山だと思ってんじゃねぇかね、とは彼の言だが、流石に盛りすぎだろう。いいとこ丘だと思われる。
「お~い、語幻の~! 生きてたわね~!」
遠くから駆けてくる女性に、周囲の魔王の視線が一斉に集中した。なによりも目を引くのは、重力によってばるんばるん揺れる巨乳だ。なぜ靱帯が切れないのかは知らないが、その様子は若い男には目に毒だ。
「はあ、疲れた。ねえ、語幻の。今回は大丈夫だった?」
「また勇者が出たらしいぞ」
余計なことを言うな、と思ったが一応先輩である岩蛇には逆らえない俺。案の定、扇情的な黒い衣装を着込んだ――着込んだ?――最低限しか隠せていない布を纏った女の魔王がしなだれかかってくる。
「え~心配~! 大丈夫? 1回ヤッとく?」
「マジで鬱陶しいな……」
今回は岩蛇と先に出会えたので遠慮なく振り払える。と、思ってしなだれかかってくる右手を振ったが、がっちりと組み付いて離れない。脂肪の柔らかさだけが右腕から伝わってくる。その柔らかさは、さすがは多くの人間を堕落させた魔王だ、と思えるほどに魅力に満ちていたが――
「離れろ、邪魔だ」
「チッ、これだから童貞は」
舌打ちをしながら離れていく女の魔王。
「夜魔の。久しいな」
「ええ、久しぶり、岩蛇のじっちゃん。相変わらずのようで安心したわ」
夜魔――人を誘惑し堕落させ、ズブズブの共生関係を築いた魔王。奴の世界の人類が、早くこいつの危険性に気付いて滅ぼしてくれと思っているが、残念ながら勇者を相手取れるほどの人類を数人手元に置いているらしいので望みは薄いだろう。
岩蛇、夜魔、そして俺。この3人が、魔族会議の古株である。それなりに長い魔王たちは、俺たち3人に逆らったり絡んだりすることは得策ではないということを知っているのだが、この場に初めて来た魔王はそうではない。

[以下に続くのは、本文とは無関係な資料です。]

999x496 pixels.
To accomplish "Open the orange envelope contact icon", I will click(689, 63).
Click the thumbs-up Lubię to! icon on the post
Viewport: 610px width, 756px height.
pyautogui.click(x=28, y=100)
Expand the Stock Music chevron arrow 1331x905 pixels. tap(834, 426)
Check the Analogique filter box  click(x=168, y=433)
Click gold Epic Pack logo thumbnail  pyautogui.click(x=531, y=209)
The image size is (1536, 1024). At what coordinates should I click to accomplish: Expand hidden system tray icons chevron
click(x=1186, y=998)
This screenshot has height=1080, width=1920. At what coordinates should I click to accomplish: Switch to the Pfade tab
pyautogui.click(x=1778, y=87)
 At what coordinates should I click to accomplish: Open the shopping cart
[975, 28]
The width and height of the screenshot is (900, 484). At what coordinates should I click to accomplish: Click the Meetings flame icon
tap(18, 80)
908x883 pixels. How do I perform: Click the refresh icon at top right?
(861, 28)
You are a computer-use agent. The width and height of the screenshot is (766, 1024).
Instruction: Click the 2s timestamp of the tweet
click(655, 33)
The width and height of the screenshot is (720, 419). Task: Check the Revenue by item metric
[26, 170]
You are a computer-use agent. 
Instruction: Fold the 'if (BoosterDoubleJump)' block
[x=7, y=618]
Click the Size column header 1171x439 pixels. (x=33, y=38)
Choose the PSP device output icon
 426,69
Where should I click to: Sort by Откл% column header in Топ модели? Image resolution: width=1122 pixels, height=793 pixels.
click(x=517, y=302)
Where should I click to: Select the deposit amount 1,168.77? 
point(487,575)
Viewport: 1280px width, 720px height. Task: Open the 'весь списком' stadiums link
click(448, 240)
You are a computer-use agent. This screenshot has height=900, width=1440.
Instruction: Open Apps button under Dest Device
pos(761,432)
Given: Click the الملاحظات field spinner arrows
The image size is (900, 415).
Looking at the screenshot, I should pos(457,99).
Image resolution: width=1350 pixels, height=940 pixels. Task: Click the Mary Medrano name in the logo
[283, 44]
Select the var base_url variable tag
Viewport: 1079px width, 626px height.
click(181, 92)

「おいおいおいおい、姉ちゃんよぉ。俺の誘いを断っておいて、そんな冴えない男と蛇なんかに色目使ってんじゃねぇよぉ」
俺はその巨体を見上げ、鬼族の系統か、と当たりをつける。盛り上がった筋肉、焦げ茶色の肉体、どう見ても脳筋の類いだ。
「いやぁね、あんたの相手したら私、裂けちゃうわ」
普通に断れば良いものを、なぜ相手の欲求を煽らせるような言葉しか吐けないのか。
周囲の魔王は見守る姿勢に入った。見世物だと思っているのか、それとも噂の最古参の3人の実力を見定めようとしているのか。
とはいえ、こういう手合いに俺の出番はない。くぁ、とあくびをする。その様子を見た鬼族の魔王の額に青筋が浮かんだ。
「おい、てめぇ――」
「ああ、足下に気をつけろよ?」
「は?」
いつの間にか頭から降りていた岩蛇が、尾を振るった。本来で有れば傷どころか、痛みすら与えられないような小さな蛇から放たれた一撃。
だが、本当の彼は丘ほども――彼の言に寄れば山ほど――ある体格の一撃だ。当然耐えられるわけもなく、きりもみ回転しながら吹き飛んでいく鬼族の魔王。この空間は精神体のようなものなので、死ぬことはないだろう。するすると器用に脚を登って、俺の頭に収まる岩蛇の魔王。
「あの手の馬鹿は減らんのぅ」
「魔王って血の気が多い奴が多いよなぁ……俺みたいな頭脳派魔王はいないものか……仲良くなれる気がする……」
「あんた、前自称頭脳派魔王の揚げ足取ったり噛んだものまねしてキレさせてたじゃないの……」
そんなこともあったかな。そういえばあいつ見ないな……やはり、常に冷静を保てないものでは長生きはできないということだ。
「一ヶ月で3つも人間の街を滅ぼしたぜ!」
「逃げ惑う人間を踏み潰すのって最高だよな!」
そんな馬鹿笑いがどこかから聞こえてくる。
「何年保つと思う?」
夜魔の呟きに、俺は真顔で答えた。
「2年」
「ワシは3年で」
「1年……いえ、大穴で4年狙っておくわ……」
4年……4年か……4年は無理じゃないか……?
「魔王というのも楽じゃないのう」
岩蛇の吐いたため息が、俺と夜魔の気持ちを代弁していた。